The patient’s diet was advanced to clear liquids and then to a soft diet by discharge on postoperative day 2. Two months after POEM, the patient had an excellent symptomatic response with near complete resolution of his dysphagia. He tolerated a regular diet without difficulty. His next step is to be evaluated for possible gastric bypass surgery.

 

Discussion

This is a novel case because patients with achalasia and morbid obesity make up a very rare clinical population. The management of achalasia in bariatric surgical patients poses unusual challenges. In patients who are planning for gastric bypass after the treatment of achalasia, the type of myotomy and gastric bypass chosen must be done in a synergistic manner so as not to conflict with one another.

The type of gastric bypass surgery best used in patients with achalasia is still not determined. Gastric banding is the second most common bariatric weight loss surgery; however, it is associated with major complications, including band erosion (28%), pouch dilation (11%), and band infections (1%).3 In addition, sleeve gastrectomy is very refluxogenic because of increased intragastric pressures in the remnant gastric pouch.

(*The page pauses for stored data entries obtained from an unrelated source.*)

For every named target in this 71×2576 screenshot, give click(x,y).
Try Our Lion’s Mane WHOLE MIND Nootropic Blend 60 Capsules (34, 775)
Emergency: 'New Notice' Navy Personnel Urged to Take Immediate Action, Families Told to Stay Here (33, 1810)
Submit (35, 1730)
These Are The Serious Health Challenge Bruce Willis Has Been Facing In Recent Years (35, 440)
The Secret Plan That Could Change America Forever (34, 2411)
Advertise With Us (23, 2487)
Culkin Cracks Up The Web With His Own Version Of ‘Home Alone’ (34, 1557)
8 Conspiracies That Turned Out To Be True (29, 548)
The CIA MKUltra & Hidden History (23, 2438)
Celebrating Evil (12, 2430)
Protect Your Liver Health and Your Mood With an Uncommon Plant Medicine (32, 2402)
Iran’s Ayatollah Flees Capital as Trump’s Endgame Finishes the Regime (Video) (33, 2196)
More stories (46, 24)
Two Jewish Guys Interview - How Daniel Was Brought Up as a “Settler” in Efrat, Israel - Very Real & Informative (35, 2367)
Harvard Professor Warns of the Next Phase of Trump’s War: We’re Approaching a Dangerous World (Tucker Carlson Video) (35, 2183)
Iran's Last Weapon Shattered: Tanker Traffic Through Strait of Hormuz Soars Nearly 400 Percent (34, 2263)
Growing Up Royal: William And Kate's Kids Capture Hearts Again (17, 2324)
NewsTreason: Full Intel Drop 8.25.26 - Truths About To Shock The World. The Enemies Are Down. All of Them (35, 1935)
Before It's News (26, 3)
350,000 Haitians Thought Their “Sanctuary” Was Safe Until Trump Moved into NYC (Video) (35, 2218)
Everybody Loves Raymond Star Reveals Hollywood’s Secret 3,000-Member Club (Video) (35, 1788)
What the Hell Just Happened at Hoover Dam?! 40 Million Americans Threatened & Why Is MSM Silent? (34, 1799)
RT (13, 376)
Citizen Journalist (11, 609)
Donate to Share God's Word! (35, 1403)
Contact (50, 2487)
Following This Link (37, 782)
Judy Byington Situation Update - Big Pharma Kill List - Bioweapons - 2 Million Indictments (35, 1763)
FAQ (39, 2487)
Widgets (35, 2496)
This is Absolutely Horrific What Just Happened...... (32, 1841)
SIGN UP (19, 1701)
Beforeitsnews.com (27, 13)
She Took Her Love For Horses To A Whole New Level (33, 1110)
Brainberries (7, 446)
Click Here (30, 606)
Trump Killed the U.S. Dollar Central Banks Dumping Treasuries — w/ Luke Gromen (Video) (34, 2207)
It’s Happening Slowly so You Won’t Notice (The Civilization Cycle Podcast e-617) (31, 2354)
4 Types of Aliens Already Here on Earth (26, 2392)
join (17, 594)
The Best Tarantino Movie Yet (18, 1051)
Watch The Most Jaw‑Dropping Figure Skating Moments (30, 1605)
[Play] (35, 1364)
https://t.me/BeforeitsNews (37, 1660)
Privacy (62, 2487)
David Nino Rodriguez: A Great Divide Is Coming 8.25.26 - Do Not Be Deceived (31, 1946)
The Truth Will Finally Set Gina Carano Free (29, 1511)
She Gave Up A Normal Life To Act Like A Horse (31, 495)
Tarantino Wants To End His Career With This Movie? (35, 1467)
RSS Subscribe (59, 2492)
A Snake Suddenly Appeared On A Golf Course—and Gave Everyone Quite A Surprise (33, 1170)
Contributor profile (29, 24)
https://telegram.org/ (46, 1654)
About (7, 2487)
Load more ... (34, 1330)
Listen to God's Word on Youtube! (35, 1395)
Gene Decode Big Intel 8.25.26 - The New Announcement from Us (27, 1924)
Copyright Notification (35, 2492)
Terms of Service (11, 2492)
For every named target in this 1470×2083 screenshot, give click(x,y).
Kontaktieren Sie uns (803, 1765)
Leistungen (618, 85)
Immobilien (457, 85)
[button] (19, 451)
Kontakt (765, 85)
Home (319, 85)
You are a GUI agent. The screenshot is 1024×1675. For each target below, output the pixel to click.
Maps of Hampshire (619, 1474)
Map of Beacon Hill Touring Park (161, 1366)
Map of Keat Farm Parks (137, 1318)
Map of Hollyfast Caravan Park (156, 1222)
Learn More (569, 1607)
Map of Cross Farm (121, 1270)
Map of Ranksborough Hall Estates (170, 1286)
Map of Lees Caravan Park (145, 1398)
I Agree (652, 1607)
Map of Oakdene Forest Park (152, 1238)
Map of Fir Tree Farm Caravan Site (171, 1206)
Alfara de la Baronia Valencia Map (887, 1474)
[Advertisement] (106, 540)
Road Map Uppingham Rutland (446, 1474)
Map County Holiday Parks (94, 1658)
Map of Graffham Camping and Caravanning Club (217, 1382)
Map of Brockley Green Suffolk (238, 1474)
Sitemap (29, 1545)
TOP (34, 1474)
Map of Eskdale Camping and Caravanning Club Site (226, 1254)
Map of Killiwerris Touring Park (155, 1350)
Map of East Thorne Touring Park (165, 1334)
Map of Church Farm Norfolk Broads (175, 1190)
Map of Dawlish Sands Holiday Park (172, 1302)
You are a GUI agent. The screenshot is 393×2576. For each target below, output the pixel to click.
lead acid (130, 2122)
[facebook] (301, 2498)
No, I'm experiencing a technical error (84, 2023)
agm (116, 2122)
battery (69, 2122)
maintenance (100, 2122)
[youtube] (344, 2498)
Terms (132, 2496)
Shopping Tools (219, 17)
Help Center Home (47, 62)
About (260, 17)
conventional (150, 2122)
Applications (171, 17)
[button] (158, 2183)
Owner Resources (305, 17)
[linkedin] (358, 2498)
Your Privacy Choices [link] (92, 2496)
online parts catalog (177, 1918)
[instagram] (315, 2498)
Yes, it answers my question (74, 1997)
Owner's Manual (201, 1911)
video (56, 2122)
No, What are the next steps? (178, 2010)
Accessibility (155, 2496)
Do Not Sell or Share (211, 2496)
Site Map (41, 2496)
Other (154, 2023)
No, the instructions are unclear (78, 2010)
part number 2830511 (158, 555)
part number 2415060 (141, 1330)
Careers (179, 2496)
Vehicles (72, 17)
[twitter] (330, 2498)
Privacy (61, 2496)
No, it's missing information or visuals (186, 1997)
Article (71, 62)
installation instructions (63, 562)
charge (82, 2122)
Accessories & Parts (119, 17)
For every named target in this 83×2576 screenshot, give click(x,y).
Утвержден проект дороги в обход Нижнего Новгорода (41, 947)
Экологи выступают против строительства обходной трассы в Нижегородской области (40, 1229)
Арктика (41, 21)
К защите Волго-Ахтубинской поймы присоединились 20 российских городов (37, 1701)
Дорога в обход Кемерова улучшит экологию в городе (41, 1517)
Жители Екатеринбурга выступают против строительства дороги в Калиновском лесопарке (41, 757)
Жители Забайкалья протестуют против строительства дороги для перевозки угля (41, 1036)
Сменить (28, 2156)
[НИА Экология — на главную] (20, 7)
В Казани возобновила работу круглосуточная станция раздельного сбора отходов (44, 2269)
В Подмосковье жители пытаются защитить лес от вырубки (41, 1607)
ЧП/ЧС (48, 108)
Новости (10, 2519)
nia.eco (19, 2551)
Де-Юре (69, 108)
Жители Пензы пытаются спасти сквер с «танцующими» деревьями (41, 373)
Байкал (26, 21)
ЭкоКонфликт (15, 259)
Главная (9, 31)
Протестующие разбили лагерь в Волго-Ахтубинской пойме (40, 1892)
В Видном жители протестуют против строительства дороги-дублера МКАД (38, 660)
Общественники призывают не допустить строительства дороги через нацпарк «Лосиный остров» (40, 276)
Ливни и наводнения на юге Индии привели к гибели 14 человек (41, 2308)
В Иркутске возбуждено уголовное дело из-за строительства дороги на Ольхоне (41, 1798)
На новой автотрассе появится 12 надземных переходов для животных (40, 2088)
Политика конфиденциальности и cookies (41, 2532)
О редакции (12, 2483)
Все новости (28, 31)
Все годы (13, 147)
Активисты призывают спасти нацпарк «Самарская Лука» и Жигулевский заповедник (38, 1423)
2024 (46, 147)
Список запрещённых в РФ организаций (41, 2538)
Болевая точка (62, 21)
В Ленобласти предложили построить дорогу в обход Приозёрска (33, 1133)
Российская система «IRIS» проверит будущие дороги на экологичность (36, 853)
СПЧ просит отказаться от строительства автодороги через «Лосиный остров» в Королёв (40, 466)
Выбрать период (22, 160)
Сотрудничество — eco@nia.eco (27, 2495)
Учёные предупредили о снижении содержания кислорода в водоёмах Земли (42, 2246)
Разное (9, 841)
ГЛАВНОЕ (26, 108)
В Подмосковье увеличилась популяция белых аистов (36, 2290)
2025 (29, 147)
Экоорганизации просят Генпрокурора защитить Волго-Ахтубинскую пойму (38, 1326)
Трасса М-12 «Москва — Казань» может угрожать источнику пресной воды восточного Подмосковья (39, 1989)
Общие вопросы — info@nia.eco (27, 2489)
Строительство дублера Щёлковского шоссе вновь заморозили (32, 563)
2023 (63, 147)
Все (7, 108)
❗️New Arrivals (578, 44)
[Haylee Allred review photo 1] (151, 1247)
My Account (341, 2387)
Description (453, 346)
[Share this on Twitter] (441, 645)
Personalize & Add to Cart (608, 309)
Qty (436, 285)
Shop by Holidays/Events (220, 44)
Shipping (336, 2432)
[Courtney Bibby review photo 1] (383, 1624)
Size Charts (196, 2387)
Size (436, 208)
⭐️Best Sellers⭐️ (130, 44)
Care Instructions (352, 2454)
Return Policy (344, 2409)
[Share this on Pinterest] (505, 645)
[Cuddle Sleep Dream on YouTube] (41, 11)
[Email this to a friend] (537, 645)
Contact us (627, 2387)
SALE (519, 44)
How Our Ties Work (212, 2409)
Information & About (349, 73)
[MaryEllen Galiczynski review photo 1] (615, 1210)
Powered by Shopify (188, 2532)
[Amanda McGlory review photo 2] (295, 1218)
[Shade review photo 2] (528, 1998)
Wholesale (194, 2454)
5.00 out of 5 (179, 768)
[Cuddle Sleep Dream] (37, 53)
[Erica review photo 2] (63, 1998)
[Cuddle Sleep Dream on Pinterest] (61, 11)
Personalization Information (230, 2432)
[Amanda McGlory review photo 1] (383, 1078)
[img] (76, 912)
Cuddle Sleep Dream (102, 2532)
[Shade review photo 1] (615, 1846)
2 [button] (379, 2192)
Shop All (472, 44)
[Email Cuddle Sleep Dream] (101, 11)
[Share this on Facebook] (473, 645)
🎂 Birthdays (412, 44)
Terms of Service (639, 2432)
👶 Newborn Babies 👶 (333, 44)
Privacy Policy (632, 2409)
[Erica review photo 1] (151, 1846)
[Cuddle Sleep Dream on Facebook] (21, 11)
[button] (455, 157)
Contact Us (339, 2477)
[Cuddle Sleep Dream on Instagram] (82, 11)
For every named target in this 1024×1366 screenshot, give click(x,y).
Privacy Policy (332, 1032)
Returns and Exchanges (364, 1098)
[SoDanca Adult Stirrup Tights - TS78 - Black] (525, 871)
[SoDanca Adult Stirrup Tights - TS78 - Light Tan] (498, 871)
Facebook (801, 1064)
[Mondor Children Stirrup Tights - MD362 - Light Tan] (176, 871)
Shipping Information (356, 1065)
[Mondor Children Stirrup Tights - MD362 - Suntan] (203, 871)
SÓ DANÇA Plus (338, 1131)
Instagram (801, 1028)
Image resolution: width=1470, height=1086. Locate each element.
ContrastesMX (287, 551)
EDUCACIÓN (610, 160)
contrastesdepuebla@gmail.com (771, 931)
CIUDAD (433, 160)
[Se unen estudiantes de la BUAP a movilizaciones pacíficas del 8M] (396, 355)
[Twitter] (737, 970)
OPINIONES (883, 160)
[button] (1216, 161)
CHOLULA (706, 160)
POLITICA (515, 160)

A RYGB is the most commonly performed weight loss procedure.4 A RYGB creates a small gastric pouch containing minimal acid-producing parietal cells. This decreases postoperative complications of acid reflux. Reflux is a frequent problem after myotomy in achalasia and the traditional fundoplication has a high failure rate in morbidly obese patients.5 The operative standard of treatment in patients with concomitant achalasia and obesity remains to be determined, but their managements cannot be addressed unilaterally. The anatomical challenges and clinical scarcity of cases makes finding a standardized treatment most difficult. Here, POEM in conjunction with RYGB afterward is an intriguing option in very obese patients with achalasia.

References

1. Friedel D, Modayil R, Iqbal S, et al. Per-oral endoscopic myotomy for achalasia: an American perspective. World J Gastrointest Endosc. 2013;5:420-427.

2. Bhayani NH, Kurian AA, Dunst CM, et al. A comparative study on comprehensive, objective outcomes of laparoscopic Heller myotomy with per-oral endoscopic myotomy (POEM) for achalasia. Ann Surg. 2014;259:1098-1103.

3. Himpens J, Cadiere GB, Bazi M, et al. Long-term outcomes of laparoscopic adjustable gastric banding. Arch Surg. 2011;146:802-807.

4. El-Hadi M, Birch DW, Gill RS, et al. The effect of bariatric surgery on gastroesophageal reflux disease. Can J Surg. 2014;57:139-144.

5. Kaufman JA, Pellegrini CA, Oelschlager BK. Laparoscopic Heller myotomy and Roux-en Y gastric bypass: a novel operation for the obese patient with achalasia. J Laparoendosc Adv Surg Tech A. 2005;15:391-395.